Tributação excessiva para comercializar produtos inovadores

 

O futuro próximo

Seja como for, a mudança está em curso e as principais operadoras de saúde já estão criando programas denominados open inovation, ou seja, hubs de inovação próprios que têm aberto espaço para as startups. Isso significa que, a médio prazo, os convênios médicos que hoje conhecemos poderão dar lugar a outros formatos mais acessíveis. A interação entre mercado tradicional e inovador, dia após dia, está acontecendo.
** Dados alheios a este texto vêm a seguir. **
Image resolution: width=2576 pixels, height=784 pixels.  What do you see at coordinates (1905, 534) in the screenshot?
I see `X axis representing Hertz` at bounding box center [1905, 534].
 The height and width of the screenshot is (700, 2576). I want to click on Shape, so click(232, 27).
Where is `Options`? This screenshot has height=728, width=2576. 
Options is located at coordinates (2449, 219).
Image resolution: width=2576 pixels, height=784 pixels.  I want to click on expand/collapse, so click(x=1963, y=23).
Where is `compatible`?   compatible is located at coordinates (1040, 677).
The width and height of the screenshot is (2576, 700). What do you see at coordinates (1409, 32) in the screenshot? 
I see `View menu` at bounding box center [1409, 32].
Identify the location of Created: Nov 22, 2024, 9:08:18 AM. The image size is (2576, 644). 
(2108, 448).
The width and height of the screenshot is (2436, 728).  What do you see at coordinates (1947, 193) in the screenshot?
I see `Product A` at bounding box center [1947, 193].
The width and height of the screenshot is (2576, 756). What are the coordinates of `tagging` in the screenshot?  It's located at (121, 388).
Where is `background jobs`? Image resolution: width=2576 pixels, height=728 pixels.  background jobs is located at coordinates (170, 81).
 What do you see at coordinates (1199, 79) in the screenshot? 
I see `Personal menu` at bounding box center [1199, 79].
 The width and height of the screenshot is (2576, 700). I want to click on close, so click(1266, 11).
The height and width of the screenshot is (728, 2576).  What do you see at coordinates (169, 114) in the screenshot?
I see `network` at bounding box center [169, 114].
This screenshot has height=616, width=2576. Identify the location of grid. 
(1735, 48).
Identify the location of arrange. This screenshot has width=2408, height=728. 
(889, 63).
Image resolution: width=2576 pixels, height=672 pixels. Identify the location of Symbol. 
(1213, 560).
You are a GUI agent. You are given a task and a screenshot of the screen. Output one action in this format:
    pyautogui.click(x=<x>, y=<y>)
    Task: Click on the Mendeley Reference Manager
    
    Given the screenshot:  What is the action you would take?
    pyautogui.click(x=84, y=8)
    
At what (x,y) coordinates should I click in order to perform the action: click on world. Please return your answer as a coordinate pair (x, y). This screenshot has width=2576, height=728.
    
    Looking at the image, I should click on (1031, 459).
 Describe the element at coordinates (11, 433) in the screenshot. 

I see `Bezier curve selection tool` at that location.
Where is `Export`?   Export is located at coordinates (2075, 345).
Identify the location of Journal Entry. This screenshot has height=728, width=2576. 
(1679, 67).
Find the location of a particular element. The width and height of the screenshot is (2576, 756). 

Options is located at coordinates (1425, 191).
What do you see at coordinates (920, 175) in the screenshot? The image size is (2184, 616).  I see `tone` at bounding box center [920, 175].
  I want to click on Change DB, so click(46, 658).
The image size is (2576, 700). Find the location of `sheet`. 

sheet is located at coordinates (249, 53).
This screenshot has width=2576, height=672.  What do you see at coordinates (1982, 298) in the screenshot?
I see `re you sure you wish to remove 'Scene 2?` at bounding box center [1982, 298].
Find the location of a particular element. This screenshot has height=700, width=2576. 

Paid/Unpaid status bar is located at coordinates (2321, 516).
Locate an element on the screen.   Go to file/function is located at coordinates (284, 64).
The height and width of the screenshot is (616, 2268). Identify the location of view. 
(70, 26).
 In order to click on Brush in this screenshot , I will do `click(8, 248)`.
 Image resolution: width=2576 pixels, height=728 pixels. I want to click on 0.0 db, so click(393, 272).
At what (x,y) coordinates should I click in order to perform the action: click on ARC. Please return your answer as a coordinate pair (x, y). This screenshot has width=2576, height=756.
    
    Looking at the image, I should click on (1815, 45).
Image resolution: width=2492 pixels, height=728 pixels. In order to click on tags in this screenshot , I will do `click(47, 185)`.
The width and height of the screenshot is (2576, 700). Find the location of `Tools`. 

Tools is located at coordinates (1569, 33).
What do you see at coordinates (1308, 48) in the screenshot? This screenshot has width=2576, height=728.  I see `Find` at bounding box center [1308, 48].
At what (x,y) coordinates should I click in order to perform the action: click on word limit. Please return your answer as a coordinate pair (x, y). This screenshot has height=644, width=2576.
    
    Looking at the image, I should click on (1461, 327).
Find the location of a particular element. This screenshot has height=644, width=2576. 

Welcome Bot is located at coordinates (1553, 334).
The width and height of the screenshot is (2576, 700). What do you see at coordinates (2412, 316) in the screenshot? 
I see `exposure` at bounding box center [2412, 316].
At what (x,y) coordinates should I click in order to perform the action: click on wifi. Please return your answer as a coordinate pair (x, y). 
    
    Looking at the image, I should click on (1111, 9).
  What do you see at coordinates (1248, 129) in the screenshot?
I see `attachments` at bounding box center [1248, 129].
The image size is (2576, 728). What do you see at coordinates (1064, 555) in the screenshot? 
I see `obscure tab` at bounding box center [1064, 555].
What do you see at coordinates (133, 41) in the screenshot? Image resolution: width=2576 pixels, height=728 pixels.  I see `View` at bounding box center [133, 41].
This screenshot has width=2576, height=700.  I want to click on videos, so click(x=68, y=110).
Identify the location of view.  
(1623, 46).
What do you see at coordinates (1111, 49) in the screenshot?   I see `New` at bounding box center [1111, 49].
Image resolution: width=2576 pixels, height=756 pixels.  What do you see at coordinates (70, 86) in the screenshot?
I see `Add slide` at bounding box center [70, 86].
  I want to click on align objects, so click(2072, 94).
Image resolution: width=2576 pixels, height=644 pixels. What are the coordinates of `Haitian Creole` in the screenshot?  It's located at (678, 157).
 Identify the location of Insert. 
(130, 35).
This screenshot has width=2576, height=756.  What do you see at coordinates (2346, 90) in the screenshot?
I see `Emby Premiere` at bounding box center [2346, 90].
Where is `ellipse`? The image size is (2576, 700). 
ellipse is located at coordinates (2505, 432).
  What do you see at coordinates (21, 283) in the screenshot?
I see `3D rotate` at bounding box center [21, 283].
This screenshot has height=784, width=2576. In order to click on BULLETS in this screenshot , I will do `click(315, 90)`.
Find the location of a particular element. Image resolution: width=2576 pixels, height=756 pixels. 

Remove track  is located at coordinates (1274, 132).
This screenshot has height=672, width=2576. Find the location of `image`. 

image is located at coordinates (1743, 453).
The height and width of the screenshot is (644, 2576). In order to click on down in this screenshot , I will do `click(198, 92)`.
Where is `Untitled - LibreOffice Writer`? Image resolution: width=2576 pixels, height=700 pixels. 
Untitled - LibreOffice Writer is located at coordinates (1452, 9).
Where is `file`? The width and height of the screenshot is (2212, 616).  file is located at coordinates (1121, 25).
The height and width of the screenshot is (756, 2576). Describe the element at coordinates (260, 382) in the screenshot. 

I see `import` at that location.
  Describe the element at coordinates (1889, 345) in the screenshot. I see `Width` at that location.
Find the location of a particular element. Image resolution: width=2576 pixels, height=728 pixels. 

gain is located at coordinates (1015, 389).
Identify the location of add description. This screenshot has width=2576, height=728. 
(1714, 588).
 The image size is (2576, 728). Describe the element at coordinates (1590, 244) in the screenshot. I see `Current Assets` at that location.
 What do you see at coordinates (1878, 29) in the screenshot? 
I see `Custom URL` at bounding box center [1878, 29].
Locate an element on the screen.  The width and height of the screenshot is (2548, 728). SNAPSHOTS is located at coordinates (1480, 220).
Ademais de todas as dificuldades, os especialistas entrevistados concordam que é preciso encontrar formas sustentáveis de atender às demandas da saúde, e que as healthtechs chegaram para ficar e têm potencial para revolucionar um setor que, historicamente, não usou muitos dados para tomar decisões que impactam tão sensivelmente a vida da comunidade.

Com alguma esperança, eles avistam o crescimento das healthtechs, mas esperam que ele esteja ancorado em iniciativas que incluam órgãos privados, que poderiam atuar como patrocinadores ou investidores parceiros.

Enquanto isso, novas healthtechs vão surgindo e acrescentando aos serviços oferecidos mais benefícios, como programas de financiamento para procedimentos médicos que, em breve estarão no mercado. É esperar para ver.